Fontenelle (2002) argumenta ainda, a partir das formulações de Guy Debord (1967/1997) sobre a “sociedade do espetáculo”, que o estágio mais avançado do fetiche da mercadoria é quando ela se converte em imagem – a imagem da marca. A “forma-imagem como desenvolvimento da forma-valor” (FONTENELLE, 2002, p. 285) indica uma radicalização do fetiche que se dá no seio do atual estágio de desenvolvimento capitalista. O deslocamento do fetiche para a forma-imagem fica evidenciado quando, a partir da década de 1980, o processo de aquisição de empresas por valores acima da avaliação de seus bens ativos é atribuído à importância da marca dessas empresas no mercado. Outras tendências que apontam para essa mudança são os licenciamentos, como no caso da marca Disney, que fatura com empresas que desejam produzir e comercializar produtos caracterizados por seus personagens, e empresas como a Nike, que não possuem fábricas e apenas “administram” a marca com seu fortíssimo poderio de marketing. Torna-se mais importante “dominar mercados do que possuir fábricas, e a única forma de dominar mercados é possuir marcas dominantes” (AAKER apud FONTENELLE, 2002, p. 181).

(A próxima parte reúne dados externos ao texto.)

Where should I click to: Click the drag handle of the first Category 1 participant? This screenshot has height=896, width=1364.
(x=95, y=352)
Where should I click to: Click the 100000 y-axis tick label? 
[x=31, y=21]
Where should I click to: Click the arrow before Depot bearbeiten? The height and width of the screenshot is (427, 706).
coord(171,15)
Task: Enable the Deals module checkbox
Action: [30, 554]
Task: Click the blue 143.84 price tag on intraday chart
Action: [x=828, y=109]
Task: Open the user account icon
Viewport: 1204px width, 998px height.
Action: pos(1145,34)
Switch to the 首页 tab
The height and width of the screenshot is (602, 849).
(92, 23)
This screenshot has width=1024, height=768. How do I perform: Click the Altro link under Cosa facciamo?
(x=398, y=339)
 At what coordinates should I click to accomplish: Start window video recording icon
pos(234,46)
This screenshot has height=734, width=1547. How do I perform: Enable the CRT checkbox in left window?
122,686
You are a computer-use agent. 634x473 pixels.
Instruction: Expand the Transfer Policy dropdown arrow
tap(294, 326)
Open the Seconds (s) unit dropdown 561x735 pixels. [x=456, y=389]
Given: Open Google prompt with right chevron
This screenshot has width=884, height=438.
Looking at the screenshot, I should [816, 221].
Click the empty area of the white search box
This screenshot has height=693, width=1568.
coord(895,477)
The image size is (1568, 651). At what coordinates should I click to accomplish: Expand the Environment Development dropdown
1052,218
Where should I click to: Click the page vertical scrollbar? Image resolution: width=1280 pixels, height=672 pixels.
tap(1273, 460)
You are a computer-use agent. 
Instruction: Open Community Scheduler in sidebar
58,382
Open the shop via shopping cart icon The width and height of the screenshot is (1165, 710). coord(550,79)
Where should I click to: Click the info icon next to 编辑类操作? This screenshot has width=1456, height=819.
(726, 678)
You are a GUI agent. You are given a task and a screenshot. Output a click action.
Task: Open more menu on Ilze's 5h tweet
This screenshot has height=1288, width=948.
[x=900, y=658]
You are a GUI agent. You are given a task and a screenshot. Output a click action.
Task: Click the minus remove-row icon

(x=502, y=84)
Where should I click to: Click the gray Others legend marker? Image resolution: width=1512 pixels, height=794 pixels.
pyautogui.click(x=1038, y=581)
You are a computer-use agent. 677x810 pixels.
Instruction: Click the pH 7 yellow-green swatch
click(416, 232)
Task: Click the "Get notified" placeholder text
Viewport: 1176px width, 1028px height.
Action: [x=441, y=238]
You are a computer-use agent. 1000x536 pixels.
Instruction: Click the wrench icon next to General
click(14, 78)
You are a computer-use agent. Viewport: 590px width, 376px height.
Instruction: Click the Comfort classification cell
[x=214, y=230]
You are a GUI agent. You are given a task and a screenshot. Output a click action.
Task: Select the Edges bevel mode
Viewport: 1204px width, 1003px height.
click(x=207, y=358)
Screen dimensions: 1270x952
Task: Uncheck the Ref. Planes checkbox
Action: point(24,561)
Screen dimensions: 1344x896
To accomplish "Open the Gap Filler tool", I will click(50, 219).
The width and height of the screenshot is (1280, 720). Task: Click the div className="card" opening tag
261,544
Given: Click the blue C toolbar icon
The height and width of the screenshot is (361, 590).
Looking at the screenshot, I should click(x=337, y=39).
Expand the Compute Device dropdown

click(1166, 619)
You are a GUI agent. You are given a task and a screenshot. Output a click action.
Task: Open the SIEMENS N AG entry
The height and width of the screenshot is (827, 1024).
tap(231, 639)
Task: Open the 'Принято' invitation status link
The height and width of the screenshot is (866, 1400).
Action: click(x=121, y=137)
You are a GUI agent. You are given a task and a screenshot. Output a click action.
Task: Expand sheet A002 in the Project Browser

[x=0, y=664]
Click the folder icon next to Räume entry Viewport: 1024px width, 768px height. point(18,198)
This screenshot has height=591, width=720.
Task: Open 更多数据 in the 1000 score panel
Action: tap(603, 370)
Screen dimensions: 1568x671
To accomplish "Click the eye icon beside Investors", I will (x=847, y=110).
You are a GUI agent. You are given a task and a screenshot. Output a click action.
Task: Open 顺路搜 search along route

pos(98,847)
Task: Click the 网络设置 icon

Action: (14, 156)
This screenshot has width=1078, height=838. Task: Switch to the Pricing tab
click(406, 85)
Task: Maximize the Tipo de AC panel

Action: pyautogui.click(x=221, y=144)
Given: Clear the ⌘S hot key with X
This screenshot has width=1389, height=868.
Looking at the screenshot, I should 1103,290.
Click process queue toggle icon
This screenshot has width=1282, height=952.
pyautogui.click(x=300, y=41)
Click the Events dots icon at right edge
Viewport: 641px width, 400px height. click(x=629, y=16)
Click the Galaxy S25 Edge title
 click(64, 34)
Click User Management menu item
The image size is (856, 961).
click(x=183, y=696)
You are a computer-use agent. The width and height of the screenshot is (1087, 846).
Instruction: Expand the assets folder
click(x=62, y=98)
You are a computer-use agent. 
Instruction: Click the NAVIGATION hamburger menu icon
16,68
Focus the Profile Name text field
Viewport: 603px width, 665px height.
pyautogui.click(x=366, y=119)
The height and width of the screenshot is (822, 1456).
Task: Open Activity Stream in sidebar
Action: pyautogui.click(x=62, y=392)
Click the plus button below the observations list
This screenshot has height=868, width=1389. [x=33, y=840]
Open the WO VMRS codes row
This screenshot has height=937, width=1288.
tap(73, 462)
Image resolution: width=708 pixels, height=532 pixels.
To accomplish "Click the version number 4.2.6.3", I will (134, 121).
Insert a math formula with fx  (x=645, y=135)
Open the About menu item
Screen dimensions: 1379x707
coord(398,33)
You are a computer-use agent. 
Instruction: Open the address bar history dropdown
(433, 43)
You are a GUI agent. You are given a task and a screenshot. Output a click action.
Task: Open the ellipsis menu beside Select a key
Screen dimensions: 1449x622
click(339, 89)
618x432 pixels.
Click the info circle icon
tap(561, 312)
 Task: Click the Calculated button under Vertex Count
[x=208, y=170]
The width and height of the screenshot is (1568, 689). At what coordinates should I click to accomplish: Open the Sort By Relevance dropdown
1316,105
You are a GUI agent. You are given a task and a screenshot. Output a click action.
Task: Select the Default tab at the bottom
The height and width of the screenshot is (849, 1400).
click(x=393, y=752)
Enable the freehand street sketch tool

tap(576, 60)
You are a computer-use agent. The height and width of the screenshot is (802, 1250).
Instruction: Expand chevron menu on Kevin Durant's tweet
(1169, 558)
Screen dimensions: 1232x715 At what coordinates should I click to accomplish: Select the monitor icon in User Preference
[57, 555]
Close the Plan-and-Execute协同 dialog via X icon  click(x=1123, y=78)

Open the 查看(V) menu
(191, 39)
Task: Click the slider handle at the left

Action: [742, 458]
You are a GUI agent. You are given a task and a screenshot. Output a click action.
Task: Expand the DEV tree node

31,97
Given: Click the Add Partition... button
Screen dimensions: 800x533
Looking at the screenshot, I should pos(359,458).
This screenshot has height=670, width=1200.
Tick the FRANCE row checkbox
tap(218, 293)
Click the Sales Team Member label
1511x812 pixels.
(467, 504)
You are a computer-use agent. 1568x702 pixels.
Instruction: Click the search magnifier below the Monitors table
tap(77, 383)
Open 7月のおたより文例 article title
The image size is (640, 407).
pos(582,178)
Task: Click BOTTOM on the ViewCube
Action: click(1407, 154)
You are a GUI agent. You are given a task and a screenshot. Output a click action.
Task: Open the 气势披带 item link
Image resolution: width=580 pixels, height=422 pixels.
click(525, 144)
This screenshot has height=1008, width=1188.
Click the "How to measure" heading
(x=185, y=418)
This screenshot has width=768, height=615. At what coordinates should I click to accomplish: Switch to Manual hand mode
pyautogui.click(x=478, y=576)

A construção de valor para uma marca segundo Fontenelle (2002) é um processo que leva em conta uma série de fatores subjetivos. Tomando como exemplo o McDonald´s, a autora destaca a preocupação dos seus administradores em oferecer ao consumidor uma “experiência total” com a marca: a vivência de usufruir um serviço amigável, em um ambiente organizado, seguro, com diversão para as crianças, etc. No final, todos esses aspectos serão “integrados” à marca na forma de valor. “A estratégia da marca é o somatório de toda a sua comunicação”, que permite realizar o que os profissionais do ramo chamam de “correto posicionamento da marca”, ou seja, “levar os consumidores a identificarem um certo número de características e qualidades desejadas num produto específico” (ZYMAN apud FONTENELLE, 2002, p. 162-163).